Radio's reliability will drive up spending as well as pricing on radio during the new year, predicts ZenithOptimedia, the London-based agency.
Overall spending will be up 2.1 percent, with local spot, which accounts for the bulk of all spending, up 2 percent and network radio up 3 percent.
Network radio has been particularly strong during the second half of the year.
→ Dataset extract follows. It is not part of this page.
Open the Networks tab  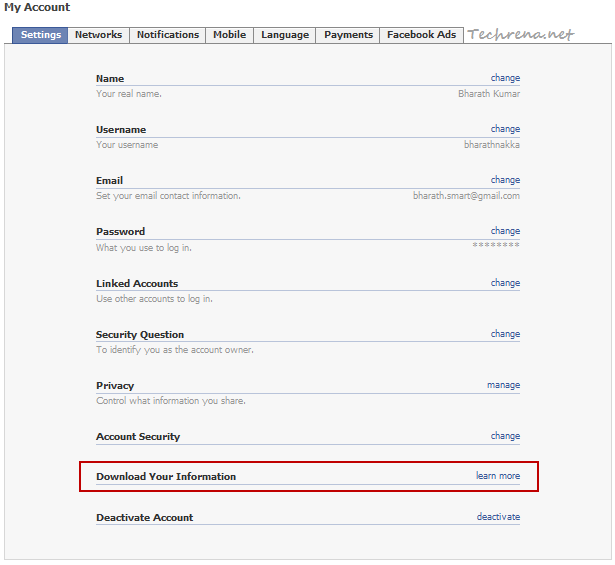click(x=99, y=35)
October ad sales were up 6.5 percent, which prompted ZenithOptimedia to revise its earlier prediction of 2 percent growth for 2011 upward.
The category seemed to benefit from the pre-holiday sales rush.
"Retail scatter campaigns promoting multiple sales events are the main driver for increased dollars," wrote ZenithOptimedia in its report.
In local spot, most ad categories have also rebounded, though a couple continue to lag.
"Automotive seems to have come back pretty well, but homebuilding continues to struggle mightily due to the ongoing mortgage problems," says Nancy Haynes, principal at Collins, Haynes & Lully.
"First-time buyers often can’t get a loan, and move-up or retirement buyers can’t sell the current house in order to move to a new one."
All that said, radio is not without its challenges in 2012, and like most other media, the biggest one is the continued encroachment of new media on old.
Pandora and other online-only radio sites are a concern for radio stations and not just because of the threat they represent to its listenership.
The bigger concern about Pandora is that it runs far fewer commercials, a couple of minutes per hour.
Stations worry that listeners, who currently hear between 12 and 18 minutes of ads each hour on terrestrial radio, will become dissatisfied with the relatively heavy advertising load.
Similar fears were raised about satellite radio years ago, but that new medium has never quite fulfilled its promise.
Still, with traditional radio listening still dwarfing online, concerns about Pandora are a longer-term worry.
For now,
new media has afforded radio stations opportunities that will help them continue to grow in a time of uncertainty for traditional media.
In the meantime, radio will have room to build up its digital offerings, and while the process has been slow, progress is being made.
"Many stations have excellent digital products for advertisers," Haynes says.